Il presidente dell’Autorità nazionale anticorruzione, Raffaele Cantone, aveva appena finito di snocciolare i dati relativi al periodo agosto 2016-agosto 2019 sul numero delle ordinanze di custodia cautelare emesse per corruzione in Italia (settore degli appalti), dando alla Sicilia un disonorevole primo posto nella bad-list, ed ecco che i siciliani apprendono di altri arresti in cui sono coinvolti imprenditori e funzionari dell’area compartimentale di Catania dell’Anas.
Sulle posizioni individuali sospendiamo il giudizio seguendo gli sviluppi giudiziari della vicenda, dopo mesi di indagini condotte dalla Guardia di Finanza sotto il coordinamento della Procura di Catania, anche se in qualche caso si è proceduto in flagranza di reato e vi sarebbero già delle ammissioni e confessioni. Lo spartito è noto. Tangenti, truffe, lavori mai eseguiti, eseguiti male o parzialmente. L’operazione è stata denominata “Buche d’oro”, tanto per rendere l’idea.
Non è sull’inchiesta, però, che desidero soffermarmi ma sulle riflessioni che la stessa e il report dell’Anac mi hanno suscitato. Non solo abbiamo strade e autostrade disastrate, non solo soffriamo la piaga dei cantieri infiniti su assi fondamentali per la viabilità e il trasporto delle merci, non solo tutto ciò si accompagna alla condizione ottocentesca delle nostre ferrovie e alla fragilità complessiva della nostra economia ma dobbiamo pure fare i conti con corrotti e corruttori, siciliani, che ci rendono ancora più complicata l’esistenza contribuendo con la loro condotta criminale a perpetuare il degrado e l’arretratezza della terra in cui sono nati e che dovrebbero amare.

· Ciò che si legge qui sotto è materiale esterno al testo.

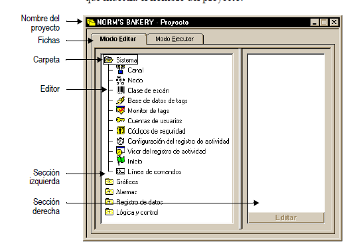The height and width of the screenshot is (250, 353).
Task: Collapse the open Sistema folder
Action: (x=109, y=60)
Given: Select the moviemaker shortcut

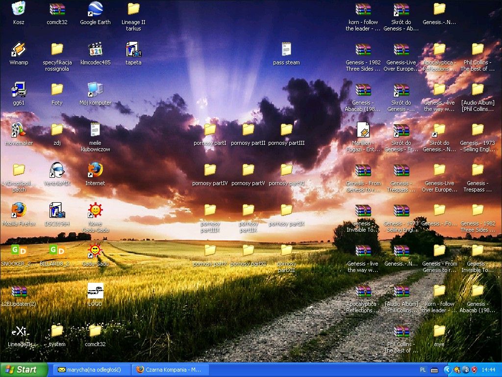Looking at the screenshot, I should (19, 130).
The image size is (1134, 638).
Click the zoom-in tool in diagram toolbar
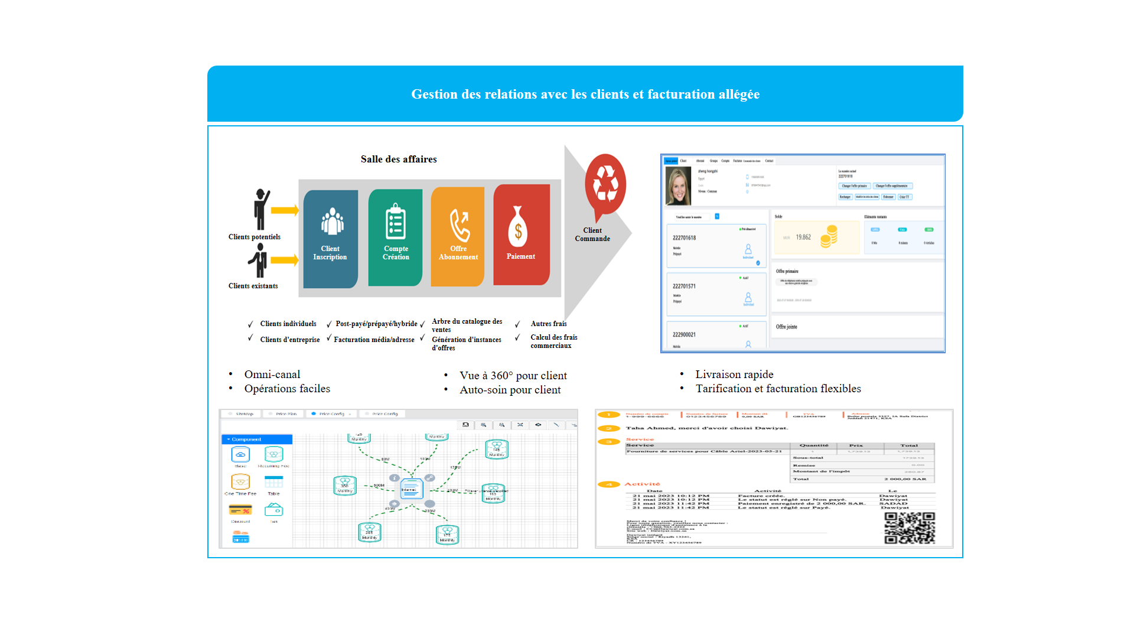tap(484, 425)
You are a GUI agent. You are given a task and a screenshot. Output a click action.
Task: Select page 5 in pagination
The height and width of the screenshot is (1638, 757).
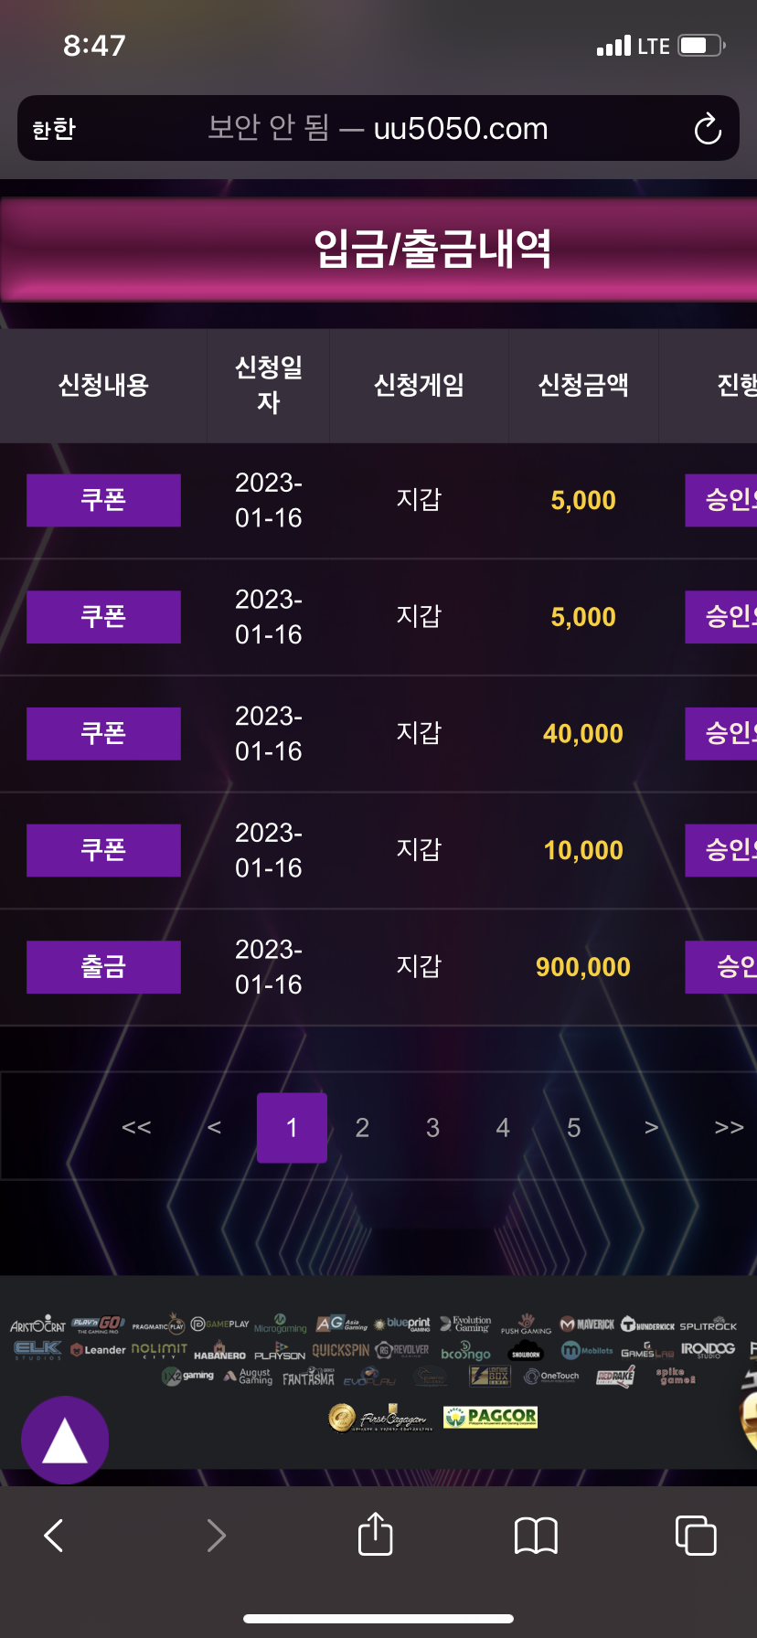tap(573, 1128)
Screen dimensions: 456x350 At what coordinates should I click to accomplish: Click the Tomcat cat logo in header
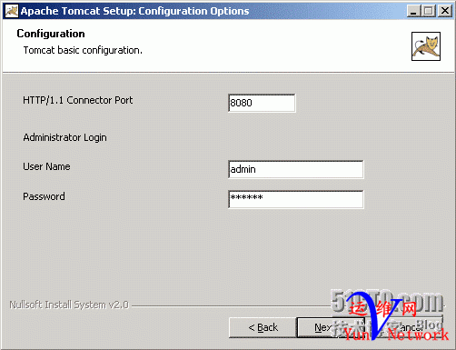tap(426, 46)
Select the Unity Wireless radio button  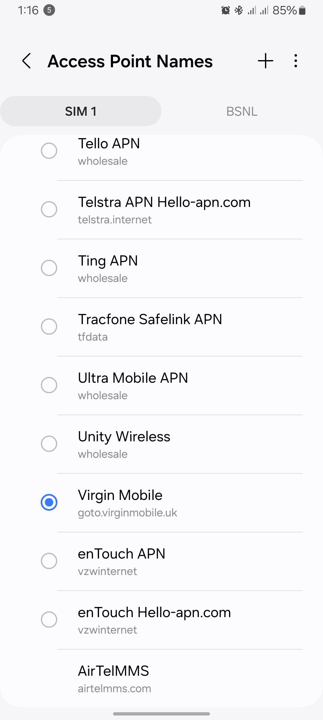click(x=49, y=443)
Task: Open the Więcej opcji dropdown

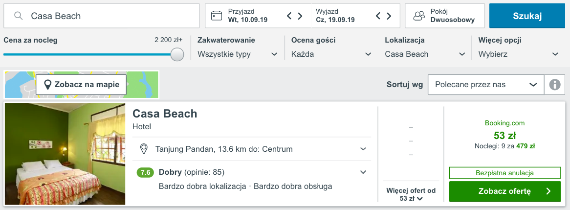Action: point(518,54)
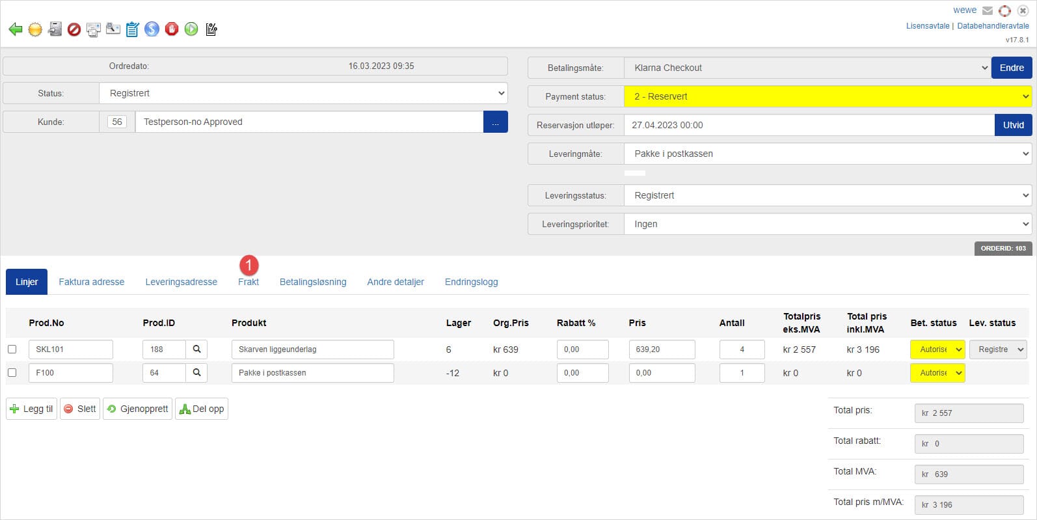
Task: Expand the Betalingsmåte Klarna Checkout dropdown
Action: point(807,68)
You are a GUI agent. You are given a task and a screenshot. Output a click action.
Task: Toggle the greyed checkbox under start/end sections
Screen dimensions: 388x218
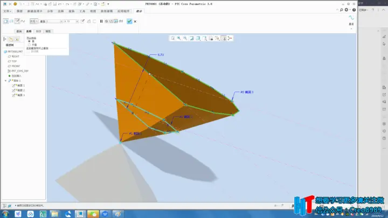pyautogui.click(x=29, y=52)
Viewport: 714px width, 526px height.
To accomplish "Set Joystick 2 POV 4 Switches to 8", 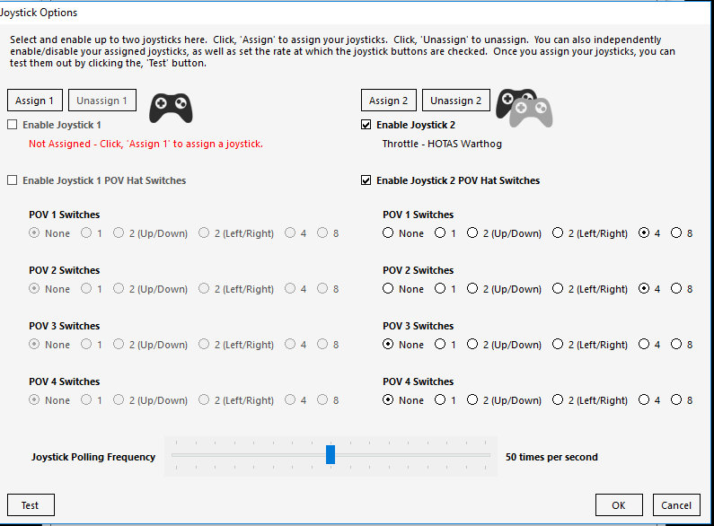I will 676,400.
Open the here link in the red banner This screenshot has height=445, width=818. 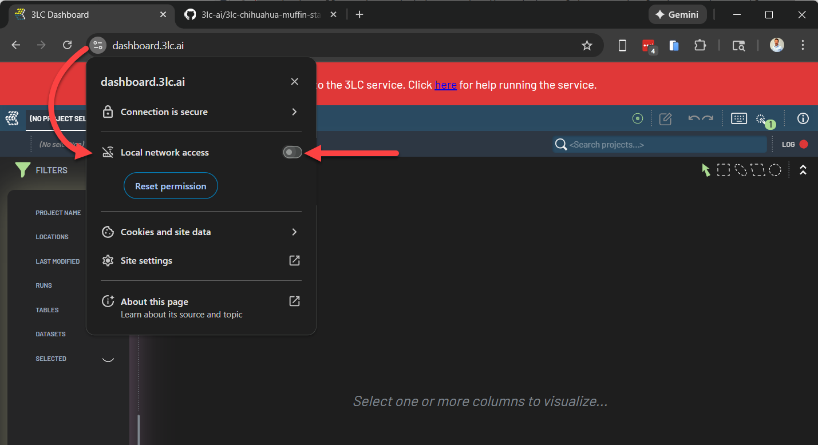445,84

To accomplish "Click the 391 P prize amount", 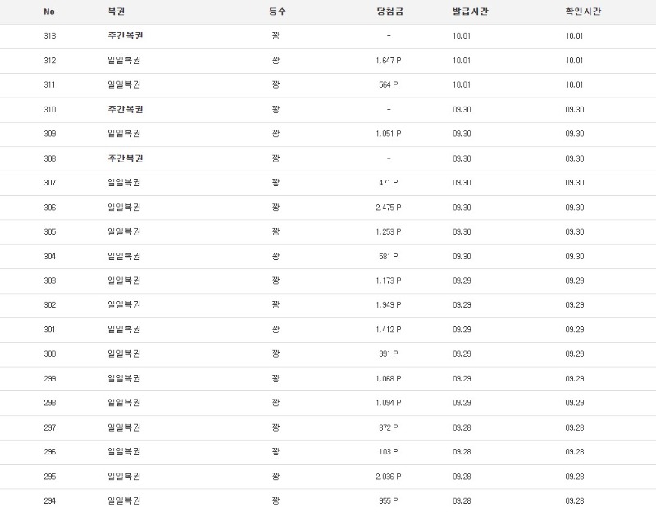I will [x=388, y=354].
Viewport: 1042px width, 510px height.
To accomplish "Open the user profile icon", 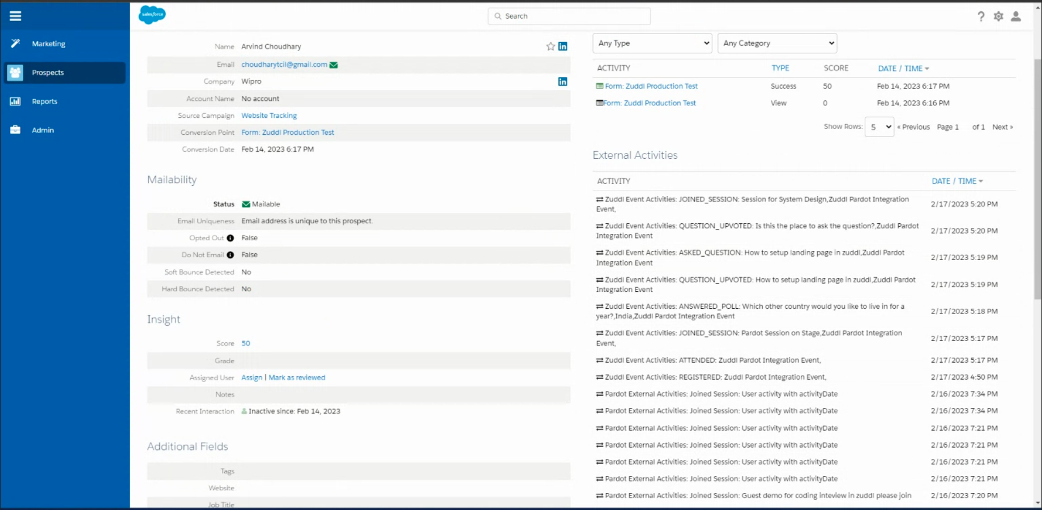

Qui non siamo dinanzi allo sfruttamento coloniale del Nord verso il Sud, che pure esiste ed è esistito, siamo dinanzi, per ritornare ai dati Anac sulla corruzione con la Sicilia in testa, a un fenomeno nel quale sono sistematicamente coinvolti imprenditori, dirigenti e funzionari pubblici, così disegnando un tessuto sociale ed economico, partendo dalle piccole illiceità fino a quelle più gravi, che non vede attive nello stravolgimento delle regole e nelle pratiche corruttive unicamente mafia e cattiva politica ma ampi settori della cosiddetta società civile, ovviamente con vari livelli di responsabilità diretta o indiretta.
Del resto, una ragione per cui non riusciamo ad emergere dal pantano del sottosviluppo ci deve pur essere e non può non estendersi oltre le devastanti incursioni della criminalità organizzata, il mal funzionamento delle istituzioni e la politica sicula legata potremmo dire ontologicamente alla logica del favore e della conservazione di poltrone e privilegi. No, deve esserci dell’altro che riguarda la vita fuori dai palazzi del potere, fuori dall’asfissiante oppressione di boss e gregari, del racket e del pizzo addentrandoci, piuttosto, nei meandri della falsa antimafia, delle zone grigie dei salotti bene e delle raffinatissime infiltrazioni di complici nel malaffare in giacca, cravatta e computer.
Il punto è: quanto di marcio esiste, nel rapporto tra impresa, pubblica amministrazione e politica, mai portato alla luce? Perché è evidente l’intima connessione tra il grado di ampiezza e profondità di una malattia e la percentuale di probabilità di guarigione, tra l’impatto perverso dell’economia malata e la tenuta virtuosa di un sistema che non può tollerare, senza stravolgere la corretta concorrenza e l’efficienza ed efficacia dell’azione amministrativa, comportamenti criminali sbordanti il livello fisiologico. In definitiva, dovremmo tutti farci delle domande per comprendere meglio, evitando le lamentele da copione dei meridionali sfortunati e maltrattati, le responsabilità collettive e personali che ci condannano all’eterna marginalità rispetto al resto del Paese e dell’Europa.